▸ Task to complete
Retype, word for word, each line between the lines holding "The height and width of the screenshot is (916, 1316)." and "Open the clustercs.example.com", inclusive, and leave the rest of the data alone.

▸ Excerpted records
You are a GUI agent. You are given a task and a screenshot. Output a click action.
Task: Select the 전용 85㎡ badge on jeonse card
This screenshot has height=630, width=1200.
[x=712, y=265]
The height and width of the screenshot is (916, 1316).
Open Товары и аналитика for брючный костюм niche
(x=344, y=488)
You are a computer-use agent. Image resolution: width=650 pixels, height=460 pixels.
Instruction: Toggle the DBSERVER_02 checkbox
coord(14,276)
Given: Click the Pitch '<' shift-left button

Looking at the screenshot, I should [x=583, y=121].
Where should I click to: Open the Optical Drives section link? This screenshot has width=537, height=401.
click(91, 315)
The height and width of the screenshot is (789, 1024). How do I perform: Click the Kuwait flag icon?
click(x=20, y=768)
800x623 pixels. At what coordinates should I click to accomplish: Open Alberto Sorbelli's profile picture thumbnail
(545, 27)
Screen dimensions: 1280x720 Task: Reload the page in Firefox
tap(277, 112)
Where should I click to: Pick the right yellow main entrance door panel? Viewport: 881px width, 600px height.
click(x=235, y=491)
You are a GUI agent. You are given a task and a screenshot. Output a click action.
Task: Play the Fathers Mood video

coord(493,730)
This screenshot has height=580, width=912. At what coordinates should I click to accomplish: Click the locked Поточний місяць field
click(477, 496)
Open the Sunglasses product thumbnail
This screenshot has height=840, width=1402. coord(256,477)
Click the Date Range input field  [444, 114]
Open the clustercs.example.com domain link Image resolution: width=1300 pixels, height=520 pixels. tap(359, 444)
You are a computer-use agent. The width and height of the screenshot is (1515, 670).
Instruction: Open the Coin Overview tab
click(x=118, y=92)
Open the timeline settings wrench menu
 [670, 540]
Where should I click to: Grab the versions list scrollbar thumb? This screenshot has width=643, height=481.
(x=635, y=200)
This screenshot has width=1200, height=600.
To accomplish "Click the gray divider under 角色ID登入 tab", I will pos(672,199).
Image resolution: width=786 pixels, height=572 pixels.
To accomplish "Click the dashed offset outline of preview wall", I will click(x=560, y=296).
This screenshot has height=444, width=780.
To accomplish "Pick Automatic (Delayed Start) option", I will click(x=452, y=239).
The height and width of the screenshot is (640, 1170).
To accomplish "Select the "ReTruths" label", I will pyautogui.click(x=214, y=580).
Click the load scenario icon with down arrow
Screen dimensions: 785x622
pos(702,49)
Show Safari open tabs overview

▸ Exercise output
The height and width of the screenshot is (916, 1316).
Open Товары и аналитика for брючный костюм niche
(x=344, y=488)
You are a computer-use agent. Image resolution: width=650 pixels, height=460 pixels.
Instruction: Toggle the DBSERVER_02 checkbox
coord(14,276)
Given: Click the Pitch '<' shift-left button

Looking at the screenshot, I should [x=583, y=121].
Where should I click to: Open the Optical Drives section link? This screenshot has width=537, height=401.
click(91, 315)
The height and width of the screenshot is (789, 1024). How do I perform: Click the Kuwait flag icon?
click(x=20, y=768)
800x623 pixels. At what coordinates should I click to accomplish: Open Alberto Sorbelli's profile picture thumbnail
(545, 27)
Screen dimensions: 1280x720 Task: Reload the page in Firefox
tap(277, 112)
Where should I click to: Pick the right yellow main entrance door panel? Viewport: 881px width, 600px height.
click(x=235, y=491)
You are a GUI agent. You are given a task and a screenshot. Output a click action.
Task: Play the Fathers Mood video

coord(493,730)
This screenshot has height=580, width=912. At what coordinates should I click to accomplish: Click the locked Поточний місяць field
click(477, 496)
Open the Sunglasses product thumbnail
This screenshot has height=840, width=1402. coord(256,477)
Click the Date Range input field  [444, 114]
Open the clustercs.example.com domain link Image resolution: width=1300 pixels, height=520 pixels. tap(359, 444)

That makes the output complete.